I always had the idea of teaching in the back of my mind. My parents were both educators, and the most meaningful part of my college experience was as a freshman dorm counselor. After spending twenty years as a software engineer and entrepreneur, I jumped at the opportunity to teach at the same private school that my eleven- and fifteen-year-old children were attending. I imagined that spending my day working with teenagers and hoping to be a positive contributor and influence would make a rewarding second career. It has turned out to be even better than I hoped.
Who was your mentor growing up?
One important mentor for me was Bruce Donovan, a dean of students at Brown University, who also oversaw the freshman residential counseling program. He was a scholar of the classics who modeled how a serious academician could also be a caring person concerned about the emotional and psychological well-being of his students (all 1000+ freshmen at Brown) as well as their intellectual needs.
What is your teaching philosophy?
The subjects that I teach, such as statistics, computer science, and math, are naturally fun and intrinsically interesting. I just try to let my students see the material through my eyes and to facilitate their enjoyment of interacting with the world through the lens of data and computing as much as I enjoy it. I also love creating a classroom where there is a sense of "us" and the students can feel my love for them and for our work.

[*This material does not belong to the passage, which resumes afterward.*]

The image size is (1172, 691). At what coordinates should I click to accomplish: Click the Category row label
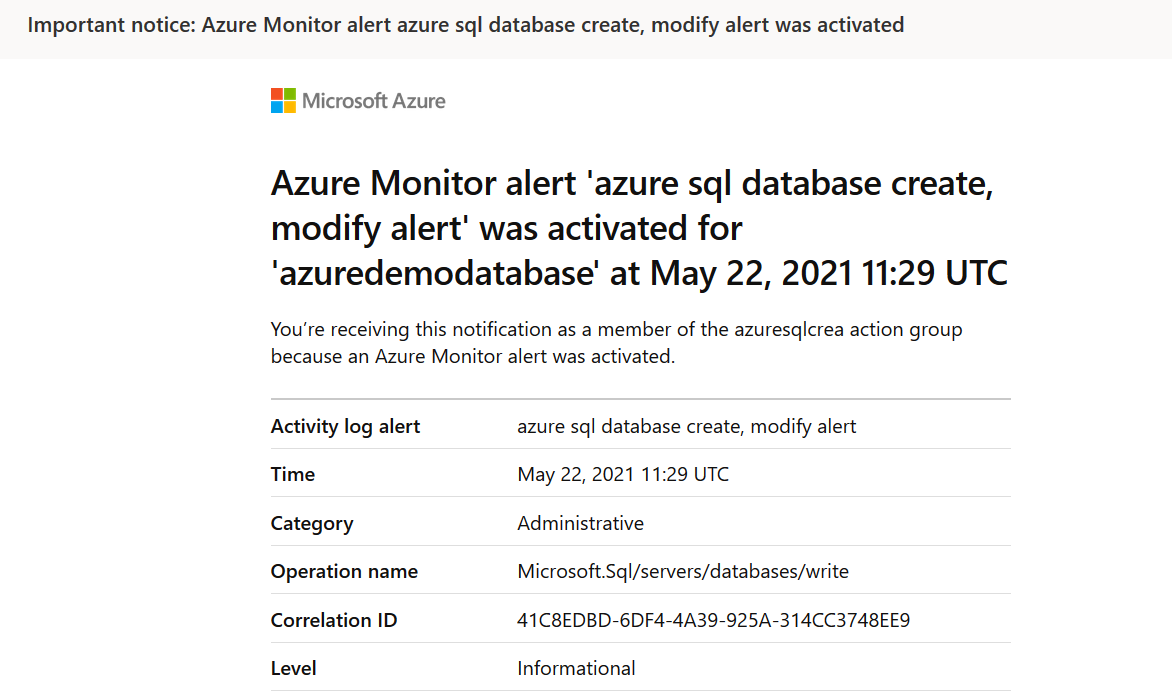[312, 523]
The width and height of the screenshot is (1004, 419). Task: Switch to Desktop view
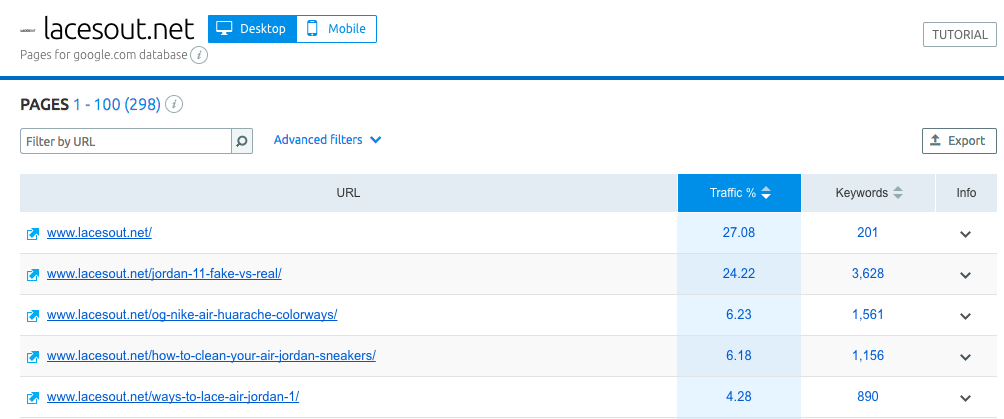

I love bananas! I also love cara-cara oranges, but my 55-year-old stomach is becoming intolerant of the acidity. Oh the cruelty of aging!
Too many to name. Back to the Future is probably one of the most perfect movies ever made. So was Raiders of the Lost Ark. I also love Stand and Deliver.
Favorite thing to do in the summer time?
Communicating with parents about their children's math placement. Okay... maybe that is in second place ;) Traveling adventures with my wife is probably higher on the list.